**EXERCISE DETAILS**
Using the listing that follows, return every line with the word "computer".

========

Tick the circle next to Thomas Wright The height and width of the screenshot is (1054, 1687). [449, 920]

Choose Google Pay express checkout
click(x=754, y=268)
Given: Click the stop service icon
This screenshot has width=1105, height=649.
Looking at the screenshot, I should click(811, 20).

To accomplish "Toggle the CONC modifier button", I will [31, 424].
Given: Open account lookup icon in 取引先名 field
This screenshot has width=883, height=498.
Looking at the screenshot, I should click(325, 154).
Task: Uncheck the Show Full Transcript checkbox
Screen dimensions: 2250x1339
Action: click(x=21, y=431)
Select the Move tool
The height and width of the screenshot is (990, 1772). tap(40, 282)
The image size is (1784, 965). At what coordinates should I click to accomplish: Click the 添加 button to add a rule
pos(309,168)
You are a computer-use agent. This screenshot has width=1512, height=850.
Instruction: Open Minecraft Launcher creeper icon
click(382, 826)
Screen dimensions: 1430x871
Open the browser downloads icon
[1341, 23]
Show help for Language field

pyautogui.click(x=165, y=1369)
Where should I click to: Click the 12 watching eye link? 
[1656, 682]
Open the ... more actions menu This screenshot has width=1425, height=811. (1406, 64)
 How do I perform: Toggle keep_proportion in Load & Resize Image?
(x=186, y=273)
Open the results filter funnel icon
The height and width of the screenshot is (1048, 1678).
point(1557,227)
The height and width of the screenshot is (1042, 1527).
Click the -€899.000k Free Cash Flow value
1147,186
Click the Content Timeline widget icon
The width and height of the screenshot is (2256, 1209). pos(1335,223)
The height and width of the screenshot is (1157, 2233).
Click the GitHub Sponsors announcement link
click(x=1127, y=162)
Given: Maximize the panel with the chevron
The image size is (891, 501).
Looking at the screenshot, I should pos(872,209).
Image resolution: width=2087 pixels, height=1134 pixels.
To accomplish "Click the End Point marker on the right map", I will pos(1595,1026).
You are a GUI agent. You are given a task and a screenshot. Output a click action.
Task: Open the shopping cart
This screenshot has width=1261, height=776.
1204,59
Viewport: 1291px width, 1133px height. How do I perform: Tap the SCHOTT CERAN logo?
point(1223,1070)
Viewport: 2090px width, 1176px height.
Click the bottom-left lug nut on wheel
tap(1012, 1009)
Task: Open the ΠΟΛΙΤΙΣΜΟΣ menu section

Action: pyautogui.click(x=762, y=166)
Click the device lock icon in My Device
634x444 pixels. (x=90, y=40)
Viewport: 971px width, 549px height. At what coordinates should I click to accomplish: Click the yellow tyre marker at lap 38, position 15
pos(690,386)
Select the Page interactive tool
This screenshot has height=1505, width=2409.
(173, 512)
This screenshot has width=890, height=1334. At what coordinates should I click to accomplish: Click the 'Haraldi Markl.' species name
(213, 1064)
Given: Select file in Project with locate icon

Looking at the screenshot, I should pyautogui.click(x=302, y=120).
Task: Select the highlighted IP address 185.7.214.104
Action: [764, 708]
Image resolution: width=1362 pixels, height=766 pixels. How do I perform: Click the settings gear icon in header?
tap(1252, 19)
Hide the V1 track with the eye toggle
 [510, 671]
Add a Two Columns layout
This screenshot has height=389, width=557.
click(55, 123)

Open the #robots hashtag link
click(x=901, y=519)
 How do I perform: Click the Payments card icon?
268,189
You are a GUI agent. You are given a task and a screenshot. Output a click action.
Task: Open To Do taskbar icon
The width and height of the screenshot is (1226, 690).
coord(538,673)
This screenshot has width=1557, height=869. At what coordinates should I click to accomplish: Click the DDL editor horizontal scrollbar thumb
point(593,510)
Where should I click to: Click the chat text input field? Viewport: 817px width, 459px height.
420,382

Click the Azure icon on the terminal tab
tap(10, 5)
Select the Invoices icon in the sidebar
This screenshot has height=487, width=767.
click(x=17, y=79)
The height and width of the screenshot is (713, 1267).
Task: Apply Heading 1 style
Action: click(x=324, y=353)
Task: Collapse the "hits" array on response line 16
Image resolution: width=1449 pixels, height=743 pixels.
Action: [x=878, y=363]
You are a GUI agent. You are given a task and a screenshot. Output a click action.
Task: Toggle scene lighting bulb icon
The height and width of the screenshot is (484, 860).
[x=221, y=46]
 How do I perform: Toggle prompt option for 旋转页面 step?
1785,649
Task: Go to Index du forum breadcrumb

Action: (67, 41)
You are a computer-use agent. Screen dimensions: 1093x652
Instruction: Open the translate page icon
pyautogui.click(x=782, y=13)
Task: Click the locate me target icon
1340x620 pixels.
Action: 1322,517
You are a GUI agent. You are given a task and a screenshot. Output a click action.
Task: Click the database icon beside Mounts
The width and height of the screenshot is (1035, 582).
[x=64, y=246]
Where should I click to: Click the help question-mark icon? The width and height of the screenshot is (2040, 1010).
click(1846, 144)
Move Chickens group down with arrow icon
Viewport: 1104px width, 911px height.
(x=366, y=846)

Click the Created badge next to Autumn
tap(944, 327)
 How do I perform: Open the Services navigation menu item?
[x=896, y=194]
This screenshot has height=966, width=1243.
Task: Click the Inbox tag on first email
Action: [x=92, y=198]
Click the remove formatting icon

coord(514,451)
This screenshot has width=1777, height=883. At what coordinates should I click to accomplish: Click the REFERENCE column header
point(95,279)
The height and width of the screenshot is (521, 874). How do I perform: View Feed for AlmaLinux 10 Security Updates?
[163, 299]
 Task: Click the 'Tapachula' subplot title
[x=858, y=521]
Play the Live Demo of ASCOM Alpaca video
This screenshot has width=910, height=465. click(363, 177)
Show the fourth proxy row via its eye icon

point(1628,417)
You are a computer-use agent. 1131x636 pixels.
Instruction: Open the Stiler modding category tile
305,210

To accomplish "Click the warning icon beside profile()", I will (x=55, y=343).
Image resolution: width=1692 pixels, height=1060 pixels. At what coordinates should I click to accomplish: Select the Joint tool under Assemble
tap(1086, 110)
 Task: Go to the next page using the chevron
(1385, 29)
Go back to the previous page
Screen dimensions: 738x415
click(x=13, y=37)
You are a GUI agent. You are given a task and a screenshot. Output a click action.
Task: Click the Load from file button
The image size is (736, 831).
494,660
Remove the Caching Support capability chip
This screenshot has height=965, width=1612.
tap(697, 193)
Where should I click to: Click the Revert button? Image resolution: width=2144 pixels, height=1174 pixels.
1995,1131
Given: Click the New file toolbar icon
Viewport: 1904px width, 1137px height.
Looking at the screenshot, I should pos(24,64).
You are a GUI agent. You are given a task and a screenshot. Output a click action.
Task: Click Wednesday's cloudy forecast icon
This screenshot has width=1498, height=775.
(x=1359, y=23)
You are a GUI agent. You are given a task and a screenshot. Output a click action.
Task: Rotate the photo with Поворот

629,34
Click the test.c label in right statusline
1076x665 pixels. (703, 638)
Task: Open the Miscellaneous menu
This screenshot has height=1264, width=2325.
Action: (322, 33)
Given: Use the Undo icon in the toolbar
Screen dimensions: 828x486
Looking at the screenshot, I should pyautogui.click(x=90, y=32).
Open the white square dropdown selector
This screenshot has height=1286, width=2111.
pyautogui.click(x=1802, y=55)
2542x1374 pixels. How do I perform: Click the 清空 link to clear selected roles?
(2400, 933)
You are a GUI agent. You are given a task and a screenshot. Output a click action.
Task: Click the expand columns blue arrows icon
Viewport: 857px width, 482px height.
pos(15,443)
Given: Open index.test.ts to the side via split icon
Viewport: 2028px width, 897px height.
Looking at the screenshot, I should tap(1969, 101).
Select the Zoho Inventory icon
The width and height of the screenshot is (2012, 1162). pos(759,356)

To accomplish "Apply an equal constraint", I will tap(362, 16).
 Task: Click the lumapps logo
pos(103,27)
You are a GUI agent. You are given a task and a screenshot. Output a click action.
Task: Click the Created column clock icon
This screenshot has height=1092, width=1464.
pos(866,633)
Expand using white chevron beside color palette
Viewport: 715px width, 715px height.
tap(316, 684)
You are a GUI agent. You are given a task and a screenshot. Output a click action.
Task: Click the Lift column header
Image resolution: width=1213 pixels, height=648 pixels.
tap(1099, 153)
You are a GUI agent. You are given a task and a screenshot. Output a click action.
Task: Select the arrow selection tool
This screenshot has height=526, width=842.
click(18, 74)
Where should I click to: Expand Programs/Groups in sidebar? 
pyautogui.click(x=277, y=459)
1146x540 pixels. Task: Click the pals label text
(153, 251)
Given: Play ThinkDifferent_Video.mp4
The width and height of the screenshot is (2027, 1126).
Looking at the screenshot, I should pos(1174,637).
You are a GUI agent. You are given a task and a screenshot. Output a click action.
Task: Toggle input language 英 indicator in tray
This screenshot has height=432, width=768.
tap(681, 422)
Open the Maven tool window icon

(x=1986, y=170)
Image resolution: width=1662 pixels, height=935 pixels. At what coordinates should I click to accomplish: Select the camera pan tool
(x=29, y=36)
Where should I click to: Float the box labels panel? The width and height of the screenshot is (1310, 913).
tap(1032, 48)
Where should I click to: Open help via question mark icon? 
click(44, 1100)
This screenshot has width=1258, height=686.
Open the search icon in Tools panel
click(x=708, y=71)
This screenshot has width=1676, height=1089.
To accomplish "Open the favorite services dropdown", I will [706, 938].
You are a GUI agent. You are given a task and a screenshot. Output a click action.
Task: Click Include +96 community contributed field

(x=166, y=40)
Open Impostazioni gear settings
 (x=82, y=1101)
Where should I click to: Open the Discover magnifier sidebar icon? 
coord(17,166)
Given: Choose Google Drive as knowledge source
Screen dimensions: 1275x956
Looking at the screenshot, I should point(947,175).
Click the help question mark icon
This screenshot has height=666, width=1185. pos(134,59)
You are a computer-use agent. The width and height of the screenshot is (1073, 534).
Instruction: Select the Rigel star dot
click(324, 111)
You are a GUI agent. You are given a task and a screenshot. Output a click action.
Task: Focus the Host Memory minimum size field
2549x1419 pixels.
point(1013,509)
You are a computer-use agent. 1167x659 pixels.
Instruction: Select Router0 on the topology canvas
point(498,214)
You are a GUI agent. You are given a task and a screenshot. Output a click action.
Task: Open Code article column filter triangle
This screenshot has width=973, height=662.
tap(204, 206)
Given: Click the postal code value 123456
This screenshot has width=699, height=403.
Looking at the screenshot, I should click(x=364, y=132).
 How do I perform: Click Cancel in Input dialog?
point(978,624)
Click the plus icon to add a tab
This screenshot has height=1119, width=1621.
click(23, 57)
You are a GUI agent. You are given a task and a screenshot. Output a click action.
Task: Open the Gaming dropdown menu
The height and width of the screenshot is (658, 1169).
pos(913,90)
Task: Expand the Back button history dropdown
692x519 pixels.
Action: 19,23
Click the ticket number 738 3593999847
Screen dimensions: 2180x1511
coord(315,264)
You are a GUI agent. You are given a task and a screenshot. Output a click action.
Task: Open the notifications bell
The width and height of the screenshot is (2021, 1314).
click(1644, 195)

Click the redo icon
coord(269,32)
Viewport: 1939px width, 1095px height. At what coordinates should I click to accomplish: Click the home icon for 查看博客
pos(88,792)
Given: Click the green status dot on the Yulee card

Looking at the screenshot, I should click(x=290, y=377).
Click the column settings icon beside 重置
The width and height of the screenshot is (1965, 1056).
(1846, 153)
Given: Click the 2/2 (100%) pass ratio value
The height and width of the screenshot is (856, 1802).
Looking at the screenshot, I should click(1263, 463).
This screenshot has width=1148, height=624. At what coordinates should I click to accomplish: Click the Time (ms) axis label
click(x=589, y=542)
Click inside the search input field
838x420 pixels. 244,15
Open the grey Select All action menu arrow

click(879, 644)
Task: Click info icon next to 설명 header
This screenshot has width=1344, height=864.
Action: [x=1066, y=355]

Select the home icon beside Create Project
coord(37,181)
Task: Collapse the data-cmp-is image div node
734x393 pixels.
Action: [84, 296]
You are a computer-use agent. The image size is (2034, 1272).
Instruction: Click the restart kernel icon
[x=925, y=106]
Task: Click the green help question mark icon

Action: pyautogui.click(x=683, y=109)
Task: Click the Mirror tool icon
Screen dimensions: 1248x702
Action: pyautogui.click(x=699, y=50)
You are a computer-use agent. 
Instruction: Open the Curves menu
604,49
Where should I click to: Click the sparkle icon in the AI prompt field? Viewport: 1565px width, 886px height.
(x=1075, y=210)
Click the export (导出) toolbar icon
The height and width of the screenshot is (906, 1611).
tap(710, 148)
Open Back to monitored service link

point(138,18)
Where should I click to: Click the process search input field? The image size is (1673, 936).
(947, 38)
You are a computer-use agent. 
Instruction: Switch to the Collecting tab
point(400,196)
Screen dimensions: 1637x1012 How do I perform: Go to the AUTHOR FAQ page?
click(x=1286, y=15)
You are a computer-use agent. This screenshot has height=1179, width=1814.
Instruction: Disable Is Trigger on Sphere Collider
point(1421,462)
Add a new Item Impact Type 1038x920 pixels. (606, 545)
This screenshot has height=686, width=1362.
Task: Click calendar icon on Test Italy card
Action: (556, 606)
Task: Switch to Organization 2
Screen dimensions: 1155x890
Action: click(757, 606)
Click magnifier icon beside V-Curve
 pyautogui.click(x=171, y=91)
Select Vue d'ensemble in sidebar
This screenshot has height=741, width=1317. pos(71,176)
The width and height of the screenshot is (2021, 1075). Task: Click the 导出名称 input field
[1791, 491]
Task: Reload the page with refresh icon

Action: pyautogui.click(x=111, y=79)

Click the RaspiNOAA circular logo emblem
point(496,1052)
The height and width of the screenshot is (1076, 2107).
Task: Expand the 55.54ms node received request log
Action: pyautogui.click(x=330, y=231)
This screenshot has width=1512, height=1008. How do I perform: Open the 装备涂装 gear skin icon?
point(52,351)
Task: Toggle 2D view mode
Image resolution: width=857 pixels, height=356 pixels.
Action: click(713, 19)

========

**ANSWER TO THIS EXERCISE**
You are a computer-use agent. This screenshot has width=1512, height=850.
You are a computer-use agent. Screen dimensions: 1093x652
You are a computer-use agent. 1131x636 pixels.
You are a computer-use agent. The width and height of the screenshot is (1073, 534).
You are a computer-use agent. 1167x659 pixels.
You are a computer-use agent. The image size is (2034, 1272).
You are a computer-use agent. 
You are a computer-use agent. 
You are a computer-use agent. This screenshot has height=1179, width=1814.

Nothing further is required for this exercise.